Die Verführungsgewalt des Hauchs
Ohrwurmalarm: Opernstar Jonas Kaufmann säuselt Schlager aus der Zwischenkriegszeit.
Es ist schon länger her, da kam eine Online-Kollegin mit einem Vorschlag ins Zimmer: Wie wäre es, wenn wir eine Galerie mit den schönsten Operntenören zusammenstellen würden? - Klar, warum nicht. Wobei: Es müsste diese Liste mit einem gewissen Augenzwinkern einhergehen (man male sich nur die Reaktion aus, wenn es da um Frauen ginge!). Dass das Herrenranking bis heute nicht online steht, hat allerdings einen trivialen Grund: Wie, um Gottes willen, eine Reihenfolge der Beaux aufstellen?

Klar wäre nur, wer an Position eins stehen muss.
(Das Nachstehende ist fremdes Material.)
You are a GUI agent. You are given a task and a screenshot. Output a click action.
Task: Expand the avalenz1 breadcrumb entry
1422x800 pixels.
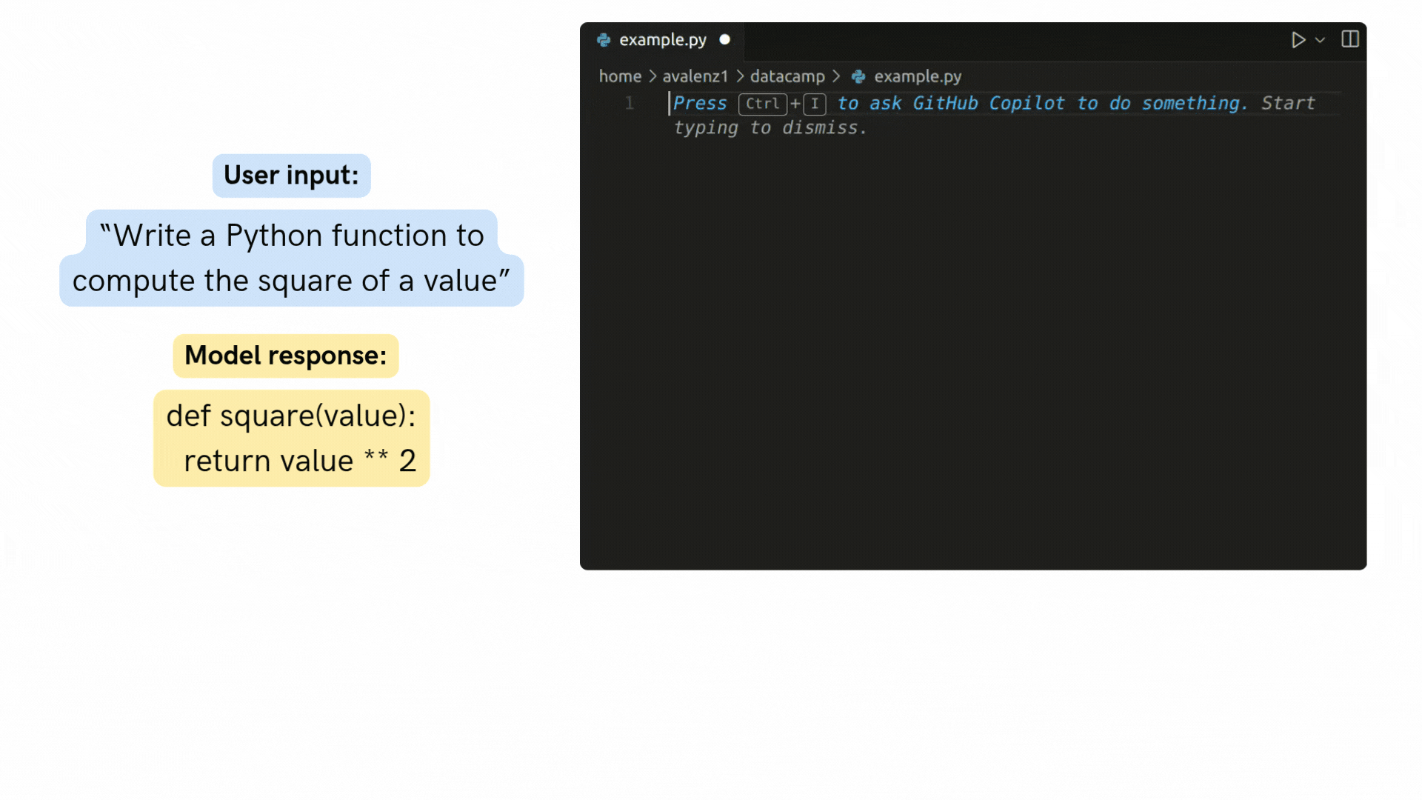click(x=695, y=76)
Nämlich Jonas Kaufmann. Der Weltstar aus München ist nicht bloß in Besitz eines saftigen Tenors, den er in höheren Dezibelgraden gern schluchzig führt und damit für ein gerüttelt Maß an "Italianità" sorgt. Es liegt auch am Restkörper des 45-Jährigen, dass das Beben seiner Stimme wohligen Widerhall in der Hörerschaft findet. Von schlankem Wuchs und Gesichtszügen, die nicht nur dem südlichen Gesangsstil gut anstehen, ist Kaufmann das Aphrodisiakum für die Bildungsbürgerin von heute.
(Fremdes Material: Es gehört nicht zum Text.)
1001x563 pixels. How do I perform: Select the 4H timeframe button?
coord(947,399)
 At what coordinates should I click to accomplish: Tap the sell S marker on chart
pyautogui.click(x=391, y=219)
Für sein neues Album (begleitet vom RSO Berlin unter Jochen Rieder) ist dies nicht unwesentlich. "Du bist die Welt für mich" (Sony) ist ein Exkurs in die Schlagerwelt der Zwischenkriegszeit - eine Zeit also, in der Tenöre noch Hitparaden und Liebesträume füllten, indem sie den Damen "ein blaues Himmelbett" versprachen oder ihnen, hach!, picksüße Grüße nach Wien übersandten.

Was an Kaufmanns Sichtung der Tonfilm- und Operettenohrwürmer am meisten überrascht, ist die Drosselung seines Opernorgans. Es hat dies jenen Effekt, den man von amerikanischen "Croonern" kennt: je sanfter der Ton, desto größer die Verführungsgewalt. Solcherart säuselnd, gelingen Kaufmann steinerweichende Interpretationen von Nummern wie "Gern hab’ ich die Frau’n geküsst"; bei passender Gelegenheit ("Freunde, das Leben ist lebenswert") spannt er seine Opernmuskel aber doch heldisch an. Stimmt zwar: Mancher Oldie ("Ein Lied geht um die Welt") klingt aus originaler Kehle (Joseph Schmidt) charmanter, weil schlichter. Dennoch: Effektsicherer, präziser und nuancierter wird all dies selten gesungen.